Does signing Michael Floyd mean the Vikings are already done with Laquon Treadwell?
There’s an interesting little nuance occurring down the road at Winter Park that is starting to seem like more of a trend than it is a mirage. Have you noticed it? If not, here’s my observation. The Minnesota Vikings are acquiring a lot of wide receivers. It’s happened through the draft, it’s now happening through free agency, it just seems to keep happening, but why is that?
There seems to be an easy answer to this question and then there’s also another one that might be buried under the surface a little more.
The easy answer is this. They’re bringing in new bodies to replace the ones that they lost. Free agency wasn’t kind to the Minnesota Vikings wide receiver room, at least in numbers with Charles Johnson signing on in Carolina and Cordarrelle Patterson jumping ship to join the Raiders. If you lose a few bodies you’re going to have to replace them one way or another.
But let’s look a little deeper at this, primarily assessing what sort of roles have opened up within the wide receivers room and who looks to be filling those roles for the upcoming year.

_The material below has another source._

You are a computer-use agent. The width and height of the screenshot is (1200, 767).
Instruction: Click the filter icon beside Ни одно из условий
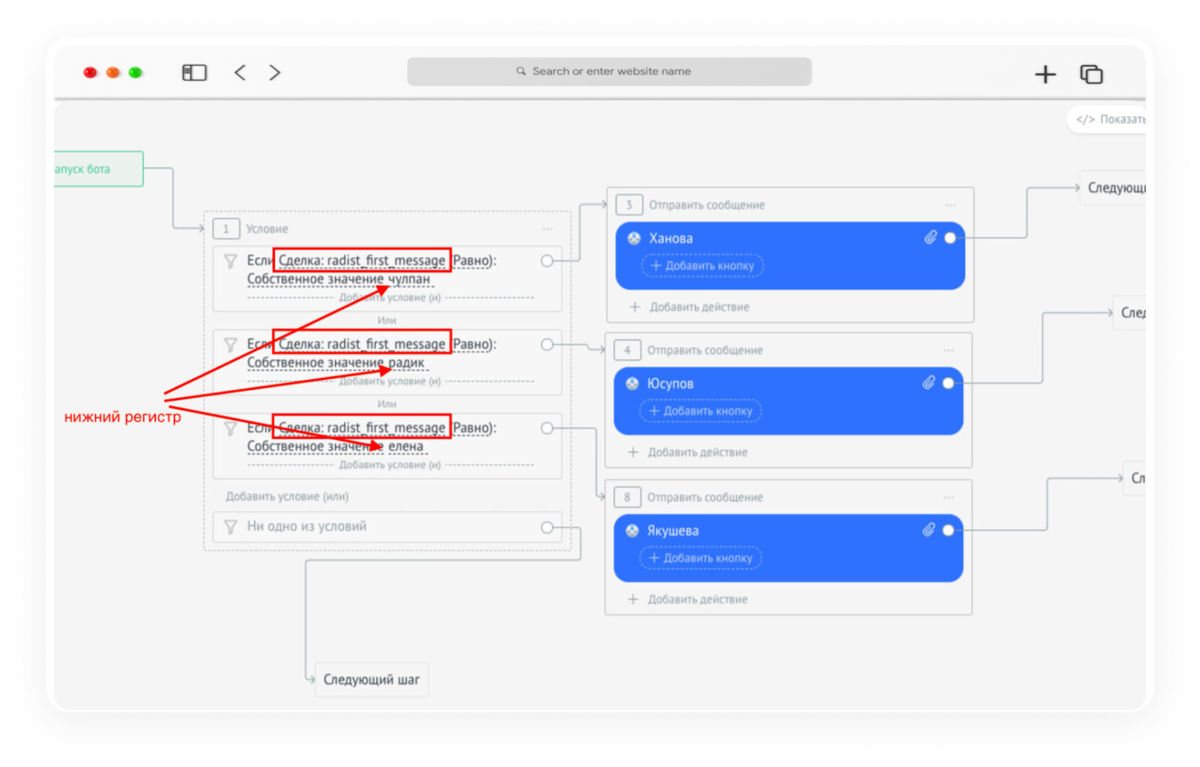pos(230,526)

You don’t lose a whole lot with the departure of Charles Johnson. Some would argue that you don’t lost a lot with Cordarrelle Patterson outside of kick returns and a few gadget plays to keep a defense on their toes. Both of those roles could be filled by the team’s fifth round pick Rodney Adams. If you haven’t seen his highlight reel check it out HERE, the way that USF used him looks mighty similar to any of the ways that the Vikings had used Patterson.
Then the Vikings went out and signed Michael Floyd Wednesday adding not only another option into the mix but one that has proven his ability to perform at the NFL level. It should be noted that Floyd is likely to face some sort of punishment from the league for his legal troubles in 2016, but once he returns to the mix what does that mean as far as the pecking order goes for Minnesota Vikings wide receivers?

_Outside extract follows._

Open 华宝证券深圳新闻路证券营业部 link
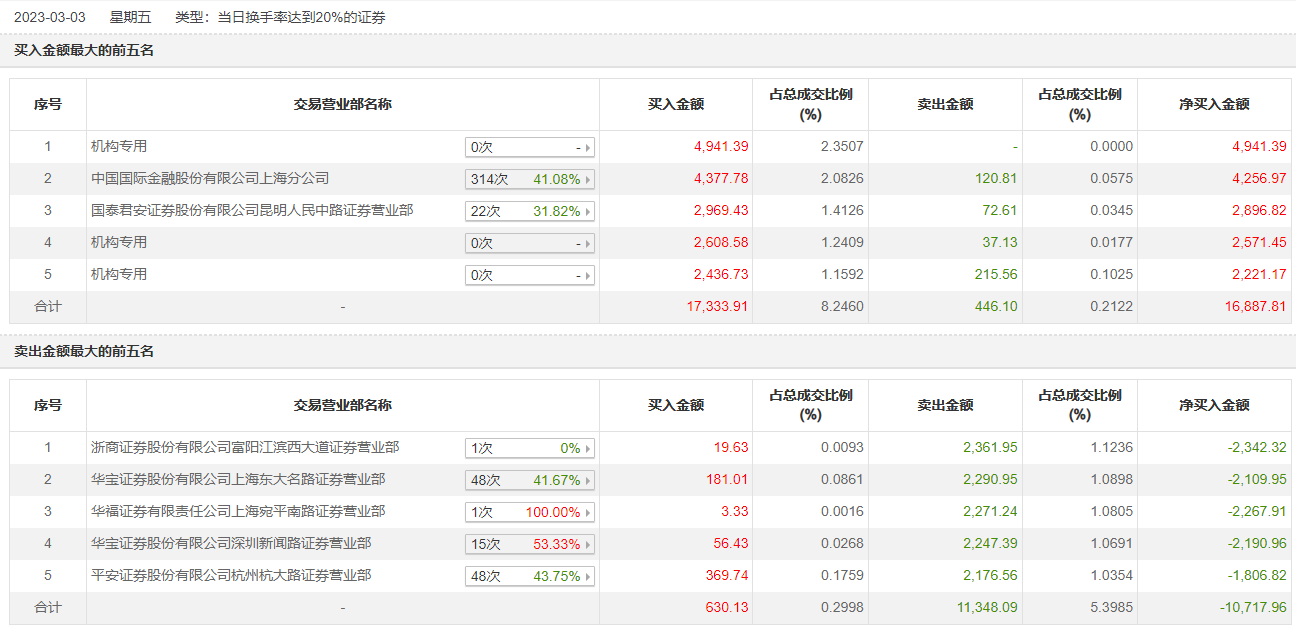Viewport: 1296px width, 631px height. tap(231, 544)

Some combination of Stefon Diggs and Adam Thielen will open the year as your #1 & #2 wide receivers. You have Isaac Fruechte signed on for another year of serving as a utility player filling in on special teams and other specific situations. The rookies will carry through with the team in some respect (active roster or practice squad). Then that leaves two more familiar names in this scenario that the recent addition of Michael Floyd probably doesn’t bode too well with.
Those names, Jarius Wright and Laquon Treadwell.
Let’s start with Jarius Wright. The departures of a few options seemingly paved the way for Wright to find his way back into the mix this season after factoring very little back in 2016. However, the attributes that Floyd brings to the table are eerily similar to those with Mr. Wright. We’re talking about possession wide receivers that are strong with the football, not afraid to go across the middle of the field and fall in as a “safety valve” from time to time in the passing game. Wright’s contract is still larger than his production of late and his playing time and role with the team might be in jeopardy because of it.
Taking this one step further, let’s start discussing the bigger concern that comes along with the drafting of Adams and Coley and the signing of Floyd. Where does this put and what does this mean for the future of Laquon Treadwell with the Minnesota Vikings?
Treadwell was the fourth wide receiver off the board in the 2016 NFL Draft and we might be seeing why that was. It’s not as if any of the other drafted wideouts tore the league up last year, but they certainly didn’t struggle to crack the lineup and finish the season with one catch for fifteen yards.
Floyd doesn’t come into the mix and specifically take something away from Treadwell as far as roles go, but that’s only because Laquon doesn’t really have a role with this team yet. And that’s troublesome even for a second year player given where he was drafted and the fact that even still it’s not as if Minnesota’s wide receiver corps is an embarrassment of riches.
It’s been a slow transition to the next level for Treadwell and we’re starting to see that he might have gotten by a little too much in college by his physical skills alone. When you’re bigger, faster and have stronger hands than everybody else, you’ll stand out. But when you bump up to the elite competitive level of the NFL and everybody is the best of the best from the college ranks, it’s the little things that separate those that last from those that don’t. Things like precision route running, understanding both NFL offensive schemes and defensive schemes, reading defenders and studying up on your opponents take a player with good skills and make them great at the NFL level. To date we haven’t seen much of that from Treadwell because we haven’t seen much of him. What’s concerning is the idea that we haven’t seen much of him because the coaches haven’t seen much of these attributes from him either, and they are privy to a lot more than we are.
There’s still plenty of time between today and Week 1 of the 2017 NFL season when the Vikes kickoff against the New Orleans Saints and that time brings with it plenty of opportunities for Treadwell and Wright to fight for their spots on this roster. OTAs, Mini Camps and Training Camp are all opportunities for extra work, extra study and an extra audition to showcase what they’re bringing to the table to the coaching staff. But there’s no way that we can ignore the fact that the position group is a little more crowded than it was a few weeks ago.